Influence of alkyl chain lengths and positions on visible-light absorbing triphenylamine oxime esters for free radical photopolymerization

To investigate the effect of alkyl chain lengths on photoreactivity, various triphenylamine-based oxime esters (WH-1-5) with different alkyl chain lengths at the R2 and R3 positions, which have not been reported before, were synthesized in this study. That is, an alkane segment in WH-1 at R2 is methyl and R3 is methyl, WH-2 at R2/ R3 are butyl/methyl, WH-3 at R2/R3 are undecane/methyl, WH-4 at R2/R3 are pentadecane/methyl, WH-5 at R2/R3 are methyl/butyl.
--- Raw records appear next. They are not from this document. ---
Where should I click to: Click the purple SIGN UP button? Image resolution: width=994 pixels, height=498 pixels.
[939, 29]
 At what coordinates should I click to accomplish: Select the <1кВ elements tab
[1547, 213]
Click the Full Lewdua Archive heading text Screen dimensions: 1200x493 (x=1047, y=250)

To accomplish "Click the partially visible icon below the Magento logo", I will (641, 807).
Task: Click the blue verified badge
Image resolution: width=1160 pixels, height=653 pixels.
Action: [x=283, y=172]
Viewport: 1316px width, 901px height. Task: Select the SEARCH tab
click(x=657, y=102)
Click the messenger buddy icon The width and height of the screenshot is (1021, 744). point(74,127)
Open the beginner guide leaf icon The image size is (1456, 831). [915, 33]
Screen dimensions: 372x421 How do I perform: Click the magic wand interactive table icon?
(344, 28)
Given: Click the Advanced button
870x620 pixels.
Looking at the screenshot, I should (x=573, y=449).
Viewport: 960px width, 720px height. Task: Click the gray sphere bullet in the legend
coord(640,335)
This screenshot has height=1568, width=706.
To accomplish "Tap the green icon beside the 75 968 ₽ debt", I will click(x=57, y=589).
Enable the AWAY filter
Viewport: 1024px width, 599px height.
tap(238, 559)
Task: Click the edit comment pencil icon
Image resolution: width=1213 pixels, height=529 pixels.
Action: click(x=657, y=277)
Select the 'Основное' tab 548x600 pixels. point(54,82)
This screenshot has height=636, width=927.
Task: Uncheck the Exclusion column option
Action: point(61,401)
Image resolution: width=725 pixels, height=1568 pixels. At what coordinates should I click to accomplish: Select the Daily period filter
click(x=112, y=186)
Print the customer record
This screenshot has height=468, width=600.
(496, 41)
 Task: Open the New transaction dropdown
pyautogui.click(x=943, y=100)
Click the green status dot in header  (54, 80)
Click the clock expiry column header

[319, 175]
In addition, the reference compound TP-1M, with hydrogen and methyl at the R2 and R3 positions, was also prepared for comparison. Compared to the reference compound TP-1M, all the alkyl chainbased compounds exhibited better dispersity in the testing monomer, trimethylolpropane triacrylate (TMPTA). Additionally, the maximum absorption wavelengths of these oxime esters range from 336 to 354 nm, exhibiting a slightly bule-shifted absorption compared to the reference compound TP-1M. Furthermore, the photochemical reactions were studied in detail through steady-state photolysis, electron spin resonance (ESR), and cyclic voltammetry (CV). Finally, the photoreactivity of the photoinitiation systems was studied by photo-DSC instrument under various exposure wavelengths (UV lamp, LED@365 nm and LED@405 nm). Among all, WH-5 based formulation exhibits the best double bond conversion efficiency whether upon UV lamp (43 %) or LED@405 nm (46 %). WH-5 based formulation also showed good final double conversion under LED@405 nm within relative lower light intensity. This study thoroughly examined and discussed the effect of positions, length, and dispersity of alkyl chains in triphenylamine oxime esters.